Time Management Is About More Than Life Hacks


Photo by Djim Loic on Unsplash



Project delays, slipping deadlines, and incomplete to-do lists are very common. The issue is time management. How do we become better time managers? There are plenty of books, blogs, checklists, apps, hacks available. Most of them fail due to a simple fact.

All these tools, recommendations assume a person's skill set, the skills required for time management precede the effectiveness of any app or tool. Using these tools without skills is unlikely to produce positive time management outcomes.

So what are the skills required for managing time? Essentially time management is a process that protects, structures, adjusts the available time to the various, at times conflicting, requirements. 

Three particular skills are of importance for managing time

  • Awareness: Understand that time is a limited resource.
  • Arrangement: Organising your goals, schedules, tasks to effectively use available time.
  • Adaptation: Monitoring the use of time and adjusting it to interruptions and changing priorities.

Most of the tools, apps focus on arrangements i.e, scheduling, and planning. There is less understanding of awareness and adaptation.  

Research into the relative importance of these three skills revealed that all three are equally important and should be given equal attention in developing time management skills. Research also revealed that awareness and adaptation were rarer skills and more difficult to develop naturally without direct interventions. Also, awareness skills helped people avoided postponing a task, and adaptation skills helped prioritize the tasks well.


How to improve time management skills

First and foremost, everyone should figure out where to focus. This requires analyzing your current skill and the steps you can take to prioritize your improvement efforts. 


Build accurate self-awareness of your time management skills: 
Use objective assessments like microsimulation, asking for feedback from peers, superiors, and establishing a baseline against which to compare.


Recognize that preferences matter: 
Self-awareness of one's preferences can help understand where you might struggle, as your efforts go against existing habits. But it should help to remember that skills are the most malleable personal attributes and provide the greatest returns on your efforts.

identify and prioritize the skills you need to improve:  This is very obvious but avoids efforts that are "an inch deep but a mile wide". In short, do not spread yourself too thin. Prioritize your needs focus on improving one skill at a time and proceed to the next one on completion. 

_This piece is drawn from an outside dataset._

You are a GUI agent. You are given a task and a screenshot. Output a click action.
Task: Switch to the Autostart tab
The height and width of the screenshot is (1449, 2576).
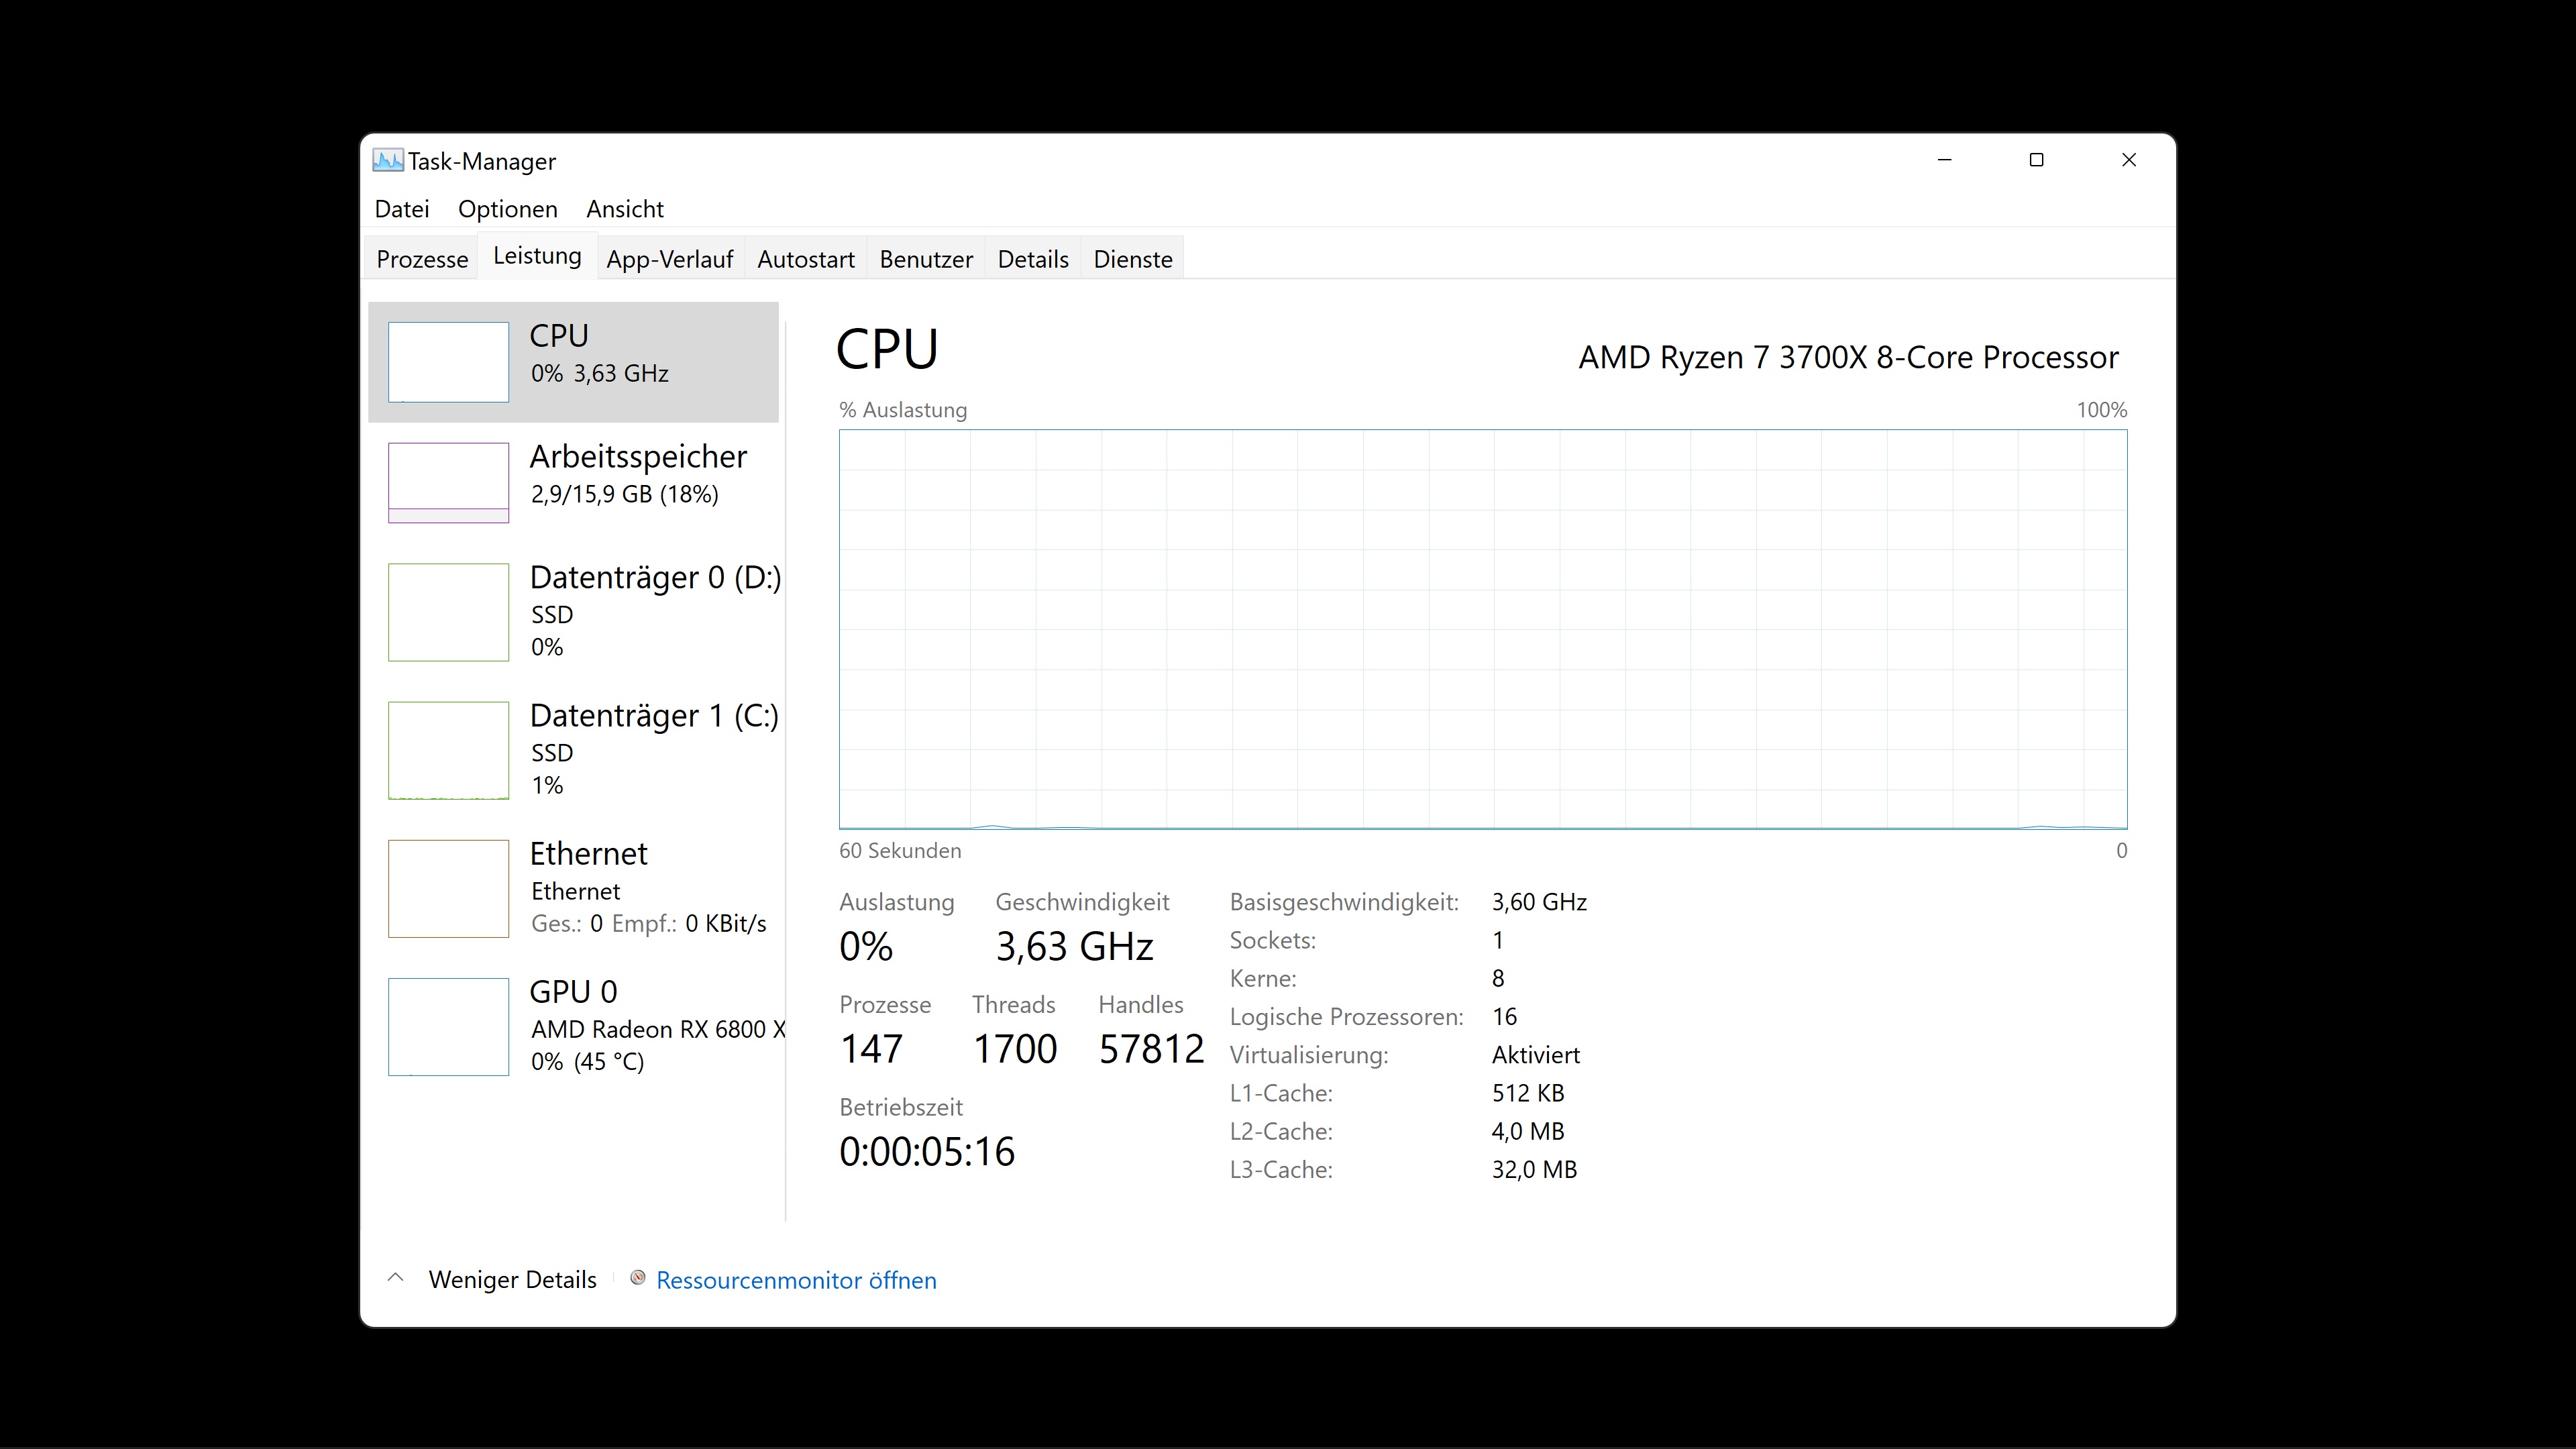tap(805, 259)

There are quite a few tactics for improving skills. These are discussed below. Remember that these are for developing your basic skills which will improve your time management ultimately. 



Develop awareness skills: 
Both the effectiveness and efficiency are critical. Efficiency is about doing things quickly and minimum resources whereas effectiveness is about doing things well. 

  • Find your peak performance time.
  • Treat your time like money.
  • Try timing up.
  • Evaluate how realistically you assess your time. 
  • Take a future time perspective.
  • Avoid sunk cost fallacy.



Develop arrangement skills: It is about taking control of life and organizing your work around it.

  • Prioritize activities and obligations
  • Avoid mere urgency effect
  • Use a calendar app
  • Schedule protected time
  • Reduce underestimation errors.
  • Try half-sized goals.


Develop adaptation skills:  These skills come into play in high pressure and crisis situations. The challenge is to handle situations without getting upset or distracted.

  • Try habit stacking.
  • Use short bursts of effort.
  • Experiment with time tracker or checklist apps.
  • Don't be a reminder miser
  • Create contingency plans.
  • Seek to reduce time wasters.

We need to become better time managers of our own efforts to improve time management to prioritize our development efforts. Move away from alluring quick fixes and instead assess and build the underlying time management skills for long term benefit.